そしてNSC卒業後、baseよしもとのオーディションを受けるようになったのですが、なかなか受からなかったふたり。「今、考えると大したことないけど」と福徳が前置きしつつ、あまりにもネタが受けないゆえに「何が正しい笑いなのか、分からなくなっていた」と当時の心境を吐露。だからこそ「信念を貫くしかない」と思ったそうで、それには後藤も「おもろいと思ったことをやるだけだった」。
そんな頃、先輩の言葉に助けられたというふたり。「オーディションで落ちまくっているときに、バッファロー吾郎Aさんが僕らのことをどこからか知ってくれて、『ホームラン寄席』というバッファロー吾郎さんのイベントに呼んでくれたんです。ネタも何分でもやっていいよって言ってくれて、それまで3分が限界やったんですけど、15分やらせてもらいました。その打ち上げの時、3次会でAさんと僕らの3人になって。3人でバーで飲んでたら、女の子がAさんに“握手してください”って来て。そしたらAさんが“この子らとも握手しときや、将来売れるから”って言ってくれて。芸人やってたら、こんなに嬉しいことがあるんやってその時初めて思って、明け方に一人でニヤニヤしながら帰りましたね」(後藤)。
鳴かず飛ばずの時期もあったジャルジャルですが、堀川が「芸人をやめようと思ったことは?」と尋ねると、「ない!」と福徳。ただ、二人ともがボケるようなコントが多いため、「ツッコミみたいな人をもう一人、入れようと思ったことはある」と後藤。そのもう一人とは、小谷真理だったそうです。
現在は劇場、メディアを問わず活躍しているジャルジャルですが、「劇場は唯一、失敗が許される場所」と福徳。後藤も「劇場でどれだけスベったか、その経験は将来のために大事かもしれません。駆け出しの頃は、劇場でウケた最高のものをテレビ番組で披露するので」と、劇場で場数を踏むことの大事さも伝授しました。
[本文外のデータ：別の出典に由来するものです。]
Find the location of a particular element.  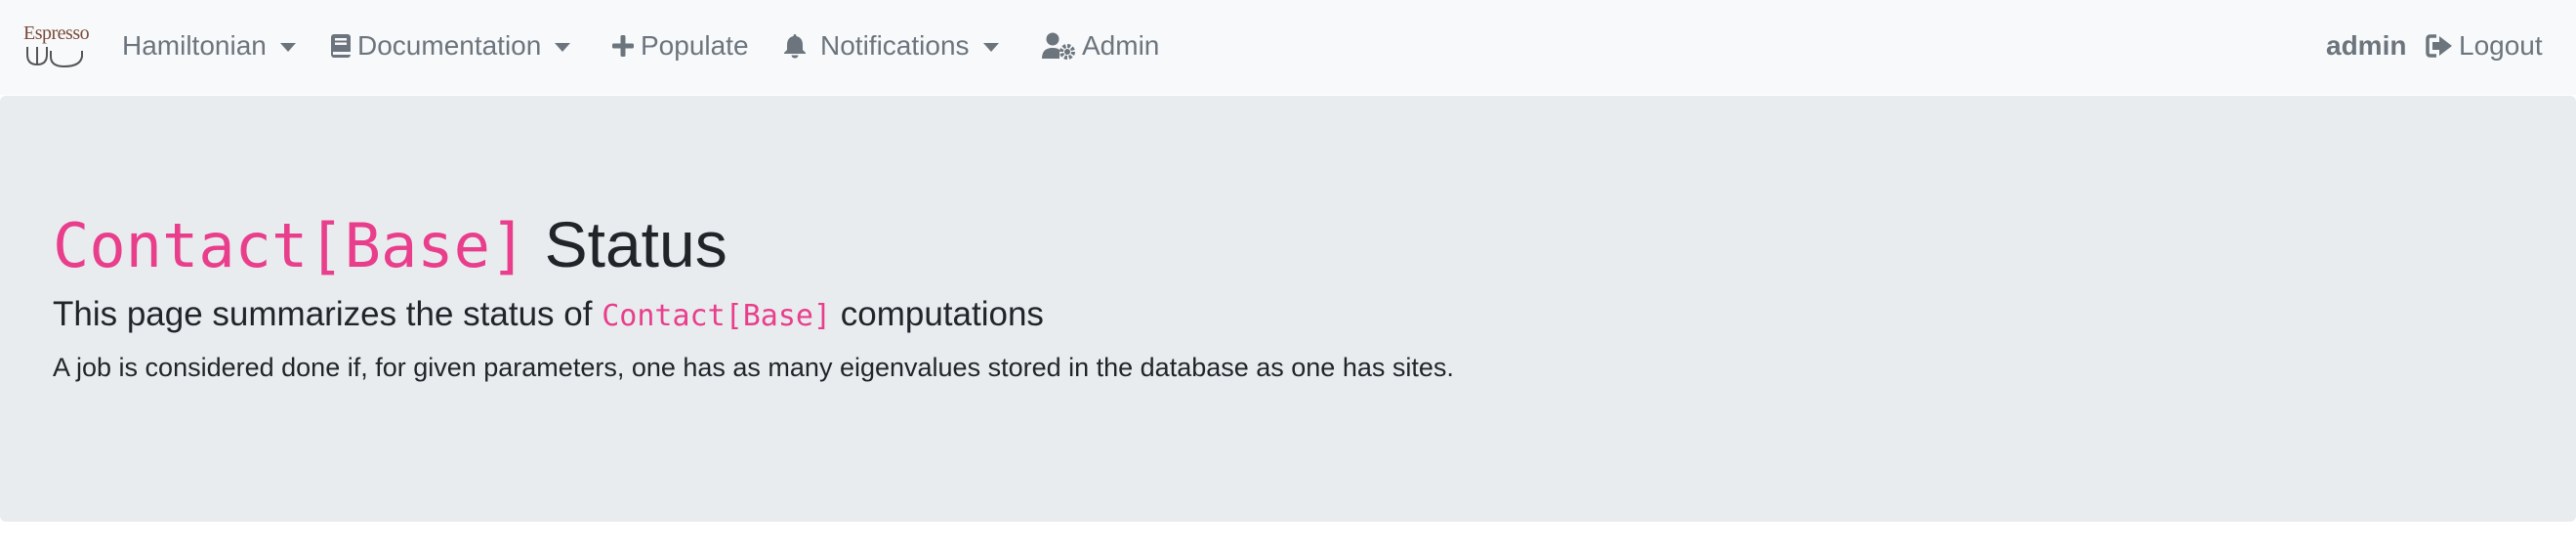

nav-notifications-label: Notifications is located at coordinates (895, 46).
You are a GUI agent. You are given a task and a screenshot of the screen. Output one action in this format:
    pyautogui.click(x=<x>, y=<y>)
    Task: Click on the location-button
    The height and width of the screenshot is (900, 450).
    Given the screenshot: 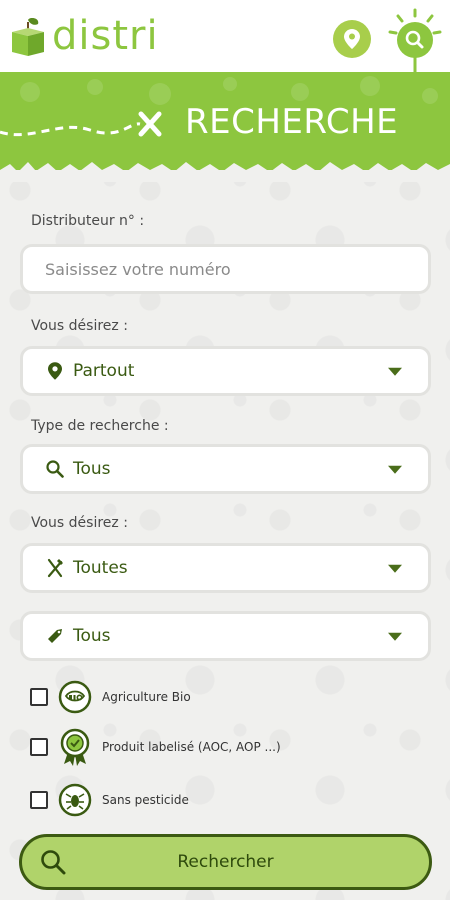 What is the action you would take?
    pyautogui.click(x=352, y=39)
    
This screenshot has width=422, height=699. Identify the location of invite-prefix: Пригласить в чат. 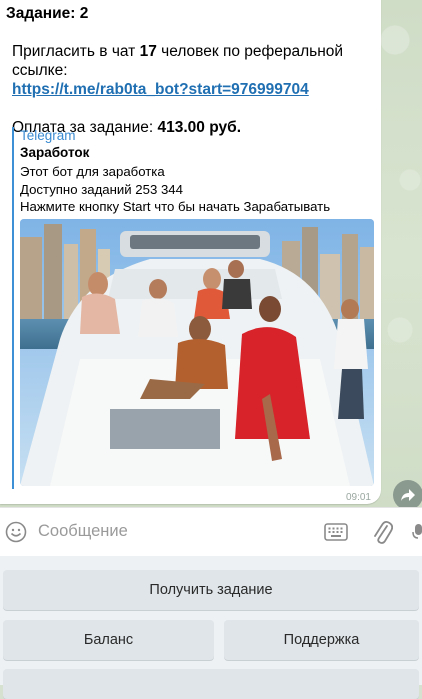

ほかに、アルバイトや一人暮らしについて、テレビ番組でスベった経験などを語り、約50分の講義を終えました。そして聴講生からネタの作り方や、ネタを作る際の着眼点についてなどの質問があり、その都度、虎の巻を惜しみなく披露する二人。最後は、芸人やエンタメ業界を目指す聴講生にエールを送ったのですが、福徳は急に滑舌が悪くなり、後藤も急に小声で聞き取れないという事態発生(!?)。二人とも何を言っているのか全く分かりませんでした。ただ一言、「己次第」(福徳)「自分を信じて!」(後藤)と伝え、会場を後にしました。
そして講義終了後のジャルジャルに、終えてみての感想などを尋ねました。
後藤は「初心に戻れました」とNSCに入学したころの自分を思い出したそう。当時はものすごくダサい格好をしていたそうですが、「それなのに尖っていて。でもこの時代があるから今があるんやと思います!」。
福徳も同じく初心に戻ったそうです。そして「NSCの頃に思い描いていた10年後は、東京にでっかい家を建てて、外車を何台も持ってるっていうもので、今はイメージしていたものとは違いますね…。でも、初心に戻るのは大事です!」。
また、改めてNSCでの日々を尋ねると、「厳しかったですが、人としての教育も受けました」と福徳。後藤は在学中、ジャージを忘れたことでものすごく怒られたそうで、「それ以来、ジャージを忘れることはありません」。
最後に、エールは何と言っていたのか聞くと、「本当、己を信じるしかない。周りに何を言われようが、自分次第です」と福徳。後藤も「場数を踏むことが大事。頭で分かっても、心で理解しないとできないので。心で理解するには、場数を踏むしかありません」。
“ブレイク”の秘訣を惜しみなく語った特別講義でした。